Born into a Jewish family in Roman, his parents were Simcha Brauner and Leia (née Gelbert). He attended high school in Bucharest, followed by one year at the University of Bucharest. He made his debut in Versuri și proză magazine in 1915, writing under the pseudonym Pan. He wrote surrealist poems and sketches for unu and Integral, and his work also appeared in Absolutio, Arena, Zări senine, 75 H. P., Punct, Adam, Reporter, Mântuirea, Izbânda, Jurnalul de dimineață, România Liberă, Scînteia, Viața Românească, Flacăra, Magazinul, Viața militară, Contemporanul, România Literară, Veac nou, Presa noastră, La Roumanie d’aujourd’hui and Îndrumătorul cultural. He was a correspondent for the Buenos Aires–based Lasso and for a Japanese newspaper.

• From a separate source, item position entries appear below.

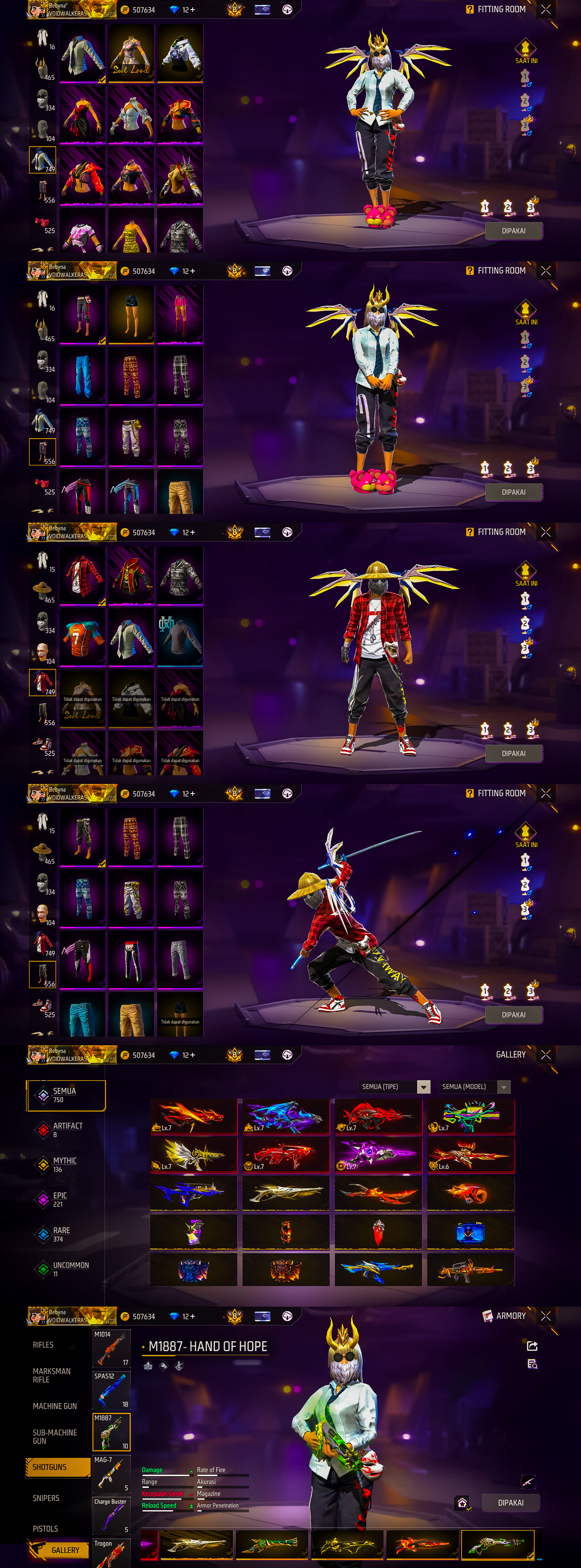Switch to the RIFLES weapon category
Image resolution: width=581 pixels, height=1568 pixels.
(43, 1345)
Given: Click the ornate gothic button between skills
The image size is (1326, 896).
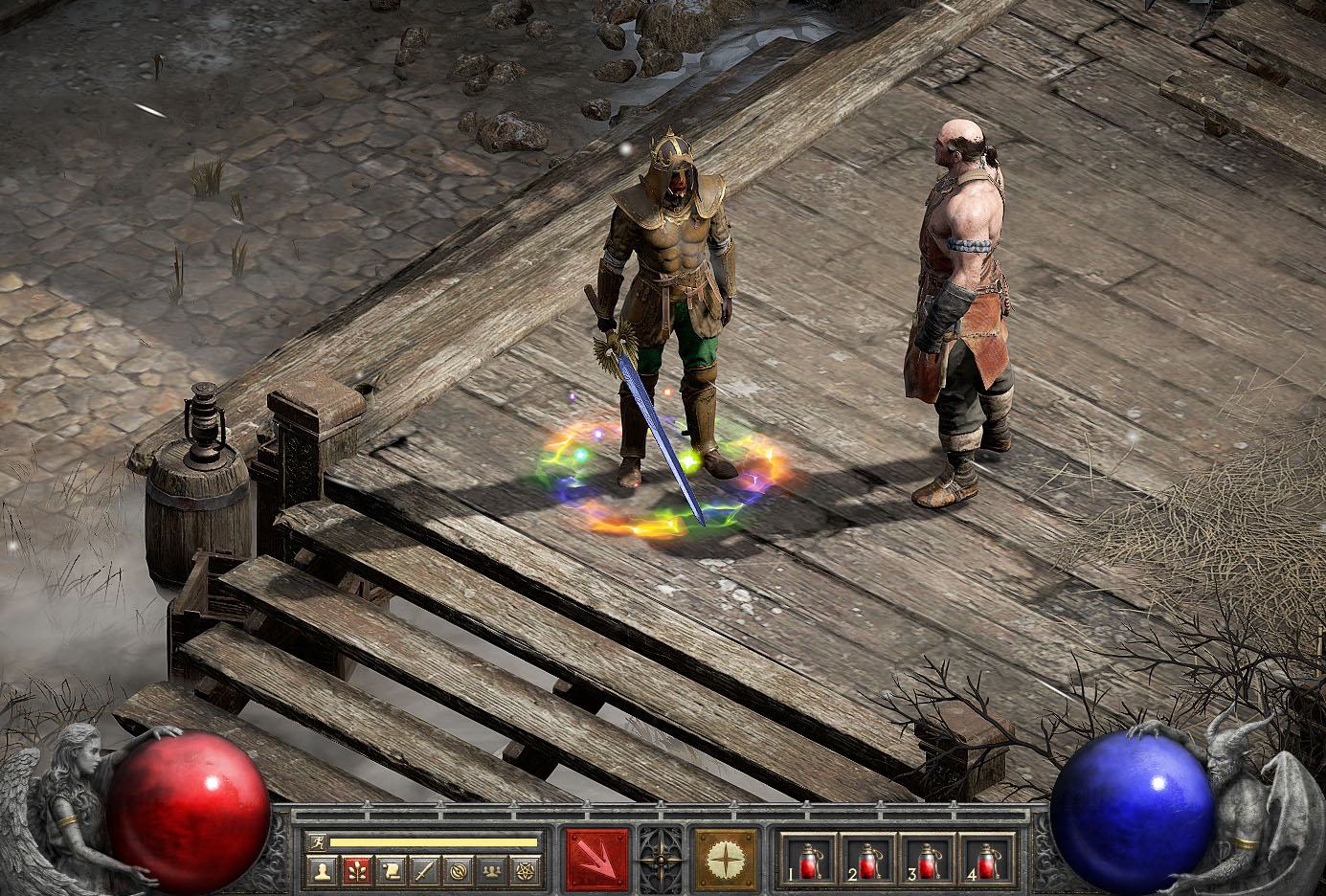Looking at the screenshot, I should click(662, 859).
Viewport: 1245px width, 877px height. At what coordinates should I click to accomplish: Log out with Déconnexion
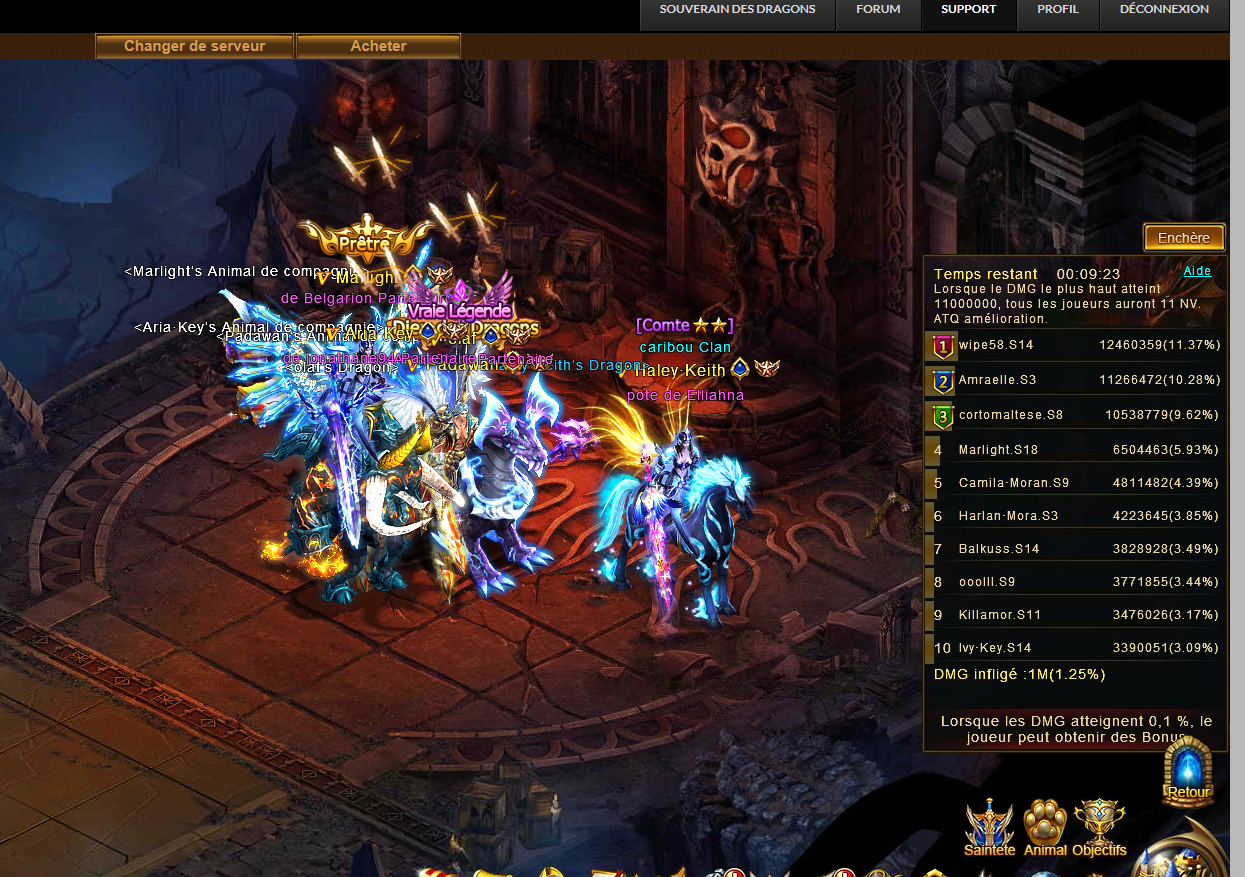pos(1164,10)
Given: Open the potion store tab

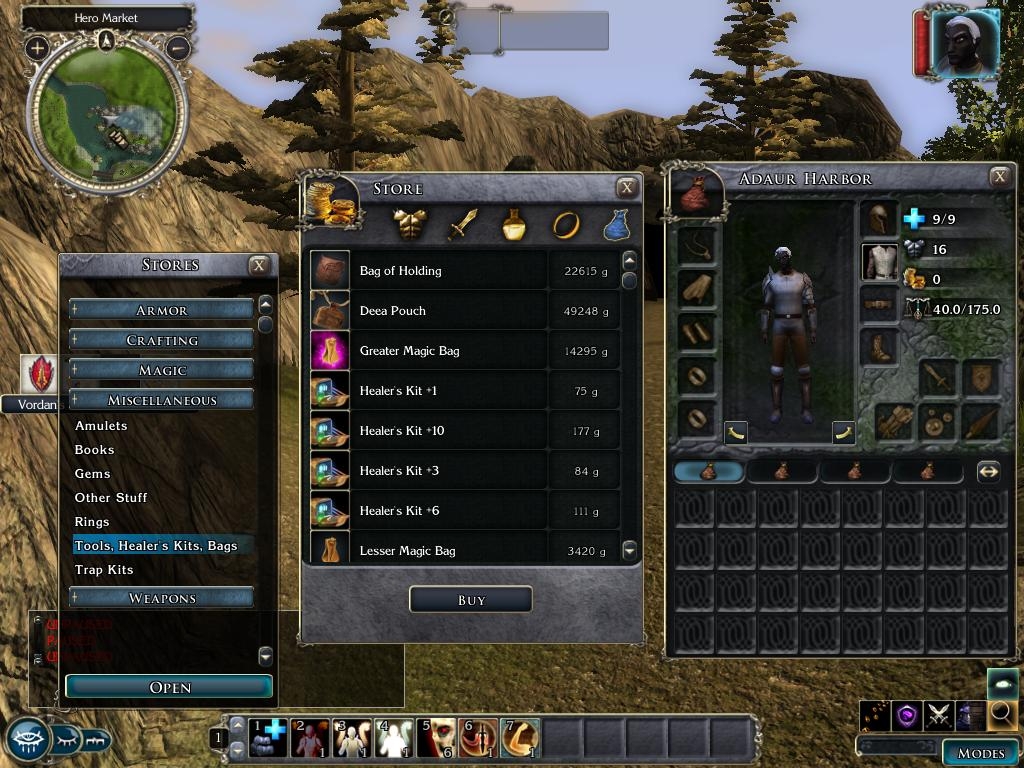Looking at the screenshot, I should (514, 225).
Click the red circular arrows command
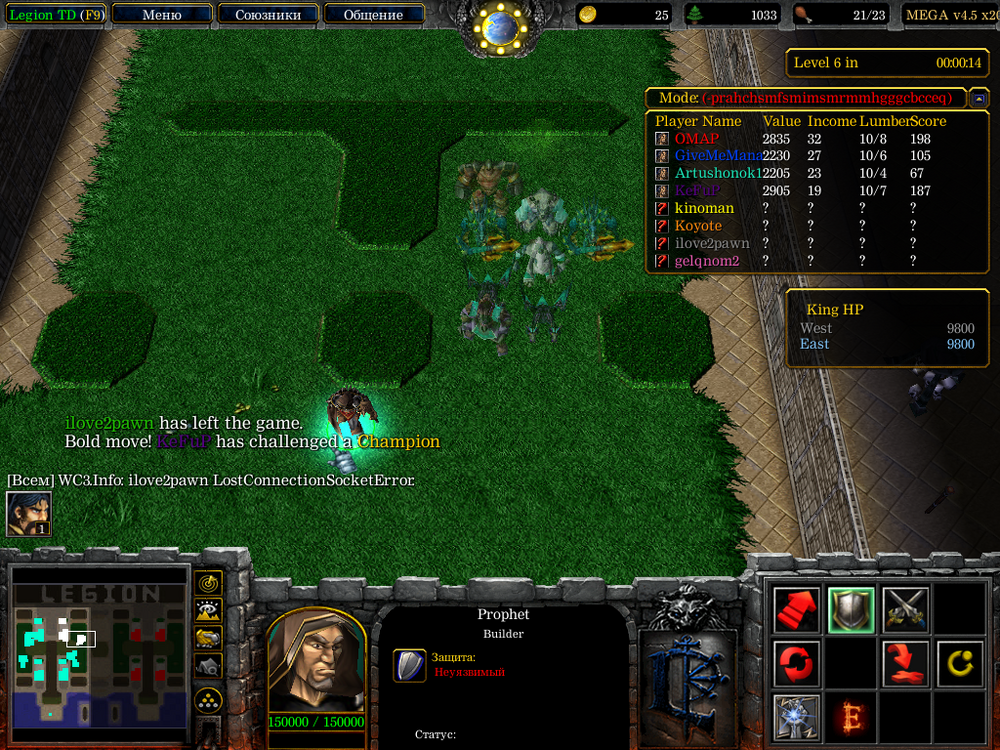 (x=797, y=663)
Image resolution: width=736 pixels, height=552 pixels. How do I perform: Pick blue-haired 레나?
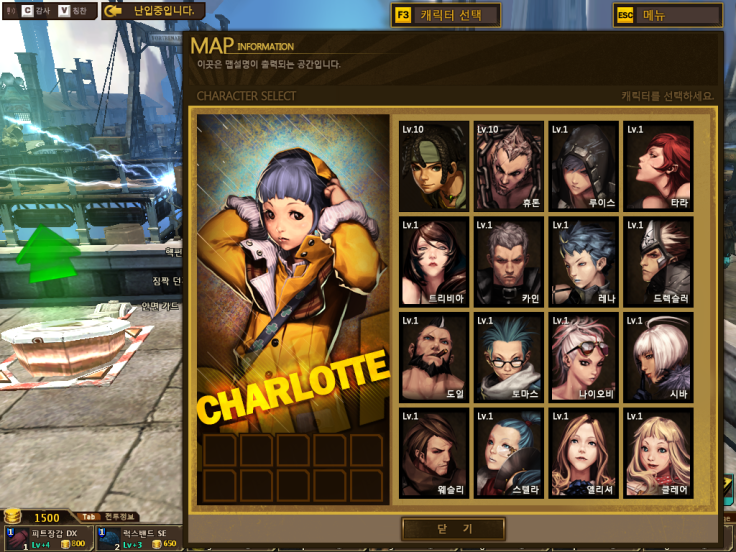click(x=583, y=261)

A dedicated reporter, Brunea-Fox became known for his work published in Dimineața, Adevărul and Jurnalul, which appeared in book form as Orașul măcelului (1944), and posthumously as Reportajele mele. 1927- 1938 (1979) and Memoria reportajului (1985). After the Coup of 1944 against the country's pro-Axis dictator, he edited Îndrumătorul cultural. His pseudonym came from the newsreels of Fox Movietone, which he enjoyed. Other names he used include Filip Brunea, Fox, Mac and Potomac. Jurnalul rebeliunii, a description of the January 1941 Bucharest pogrom, is among the few Holocaust accounts published in immediate postwar Romania. He also published Porturi dunărene (1957) and Hârca piratului (1965). He helped shape a new style of literary reporting, which influenced the young Geo Bogza, as well as several writers who came to prominence in the 1970s. Writers whom he translated into Romanian include Paul Louis Courier, Pierre Daninos, Lion Feuchtwanger, Robert Louis Stevenson and Gabriel Chevallier. He died in Bucharest.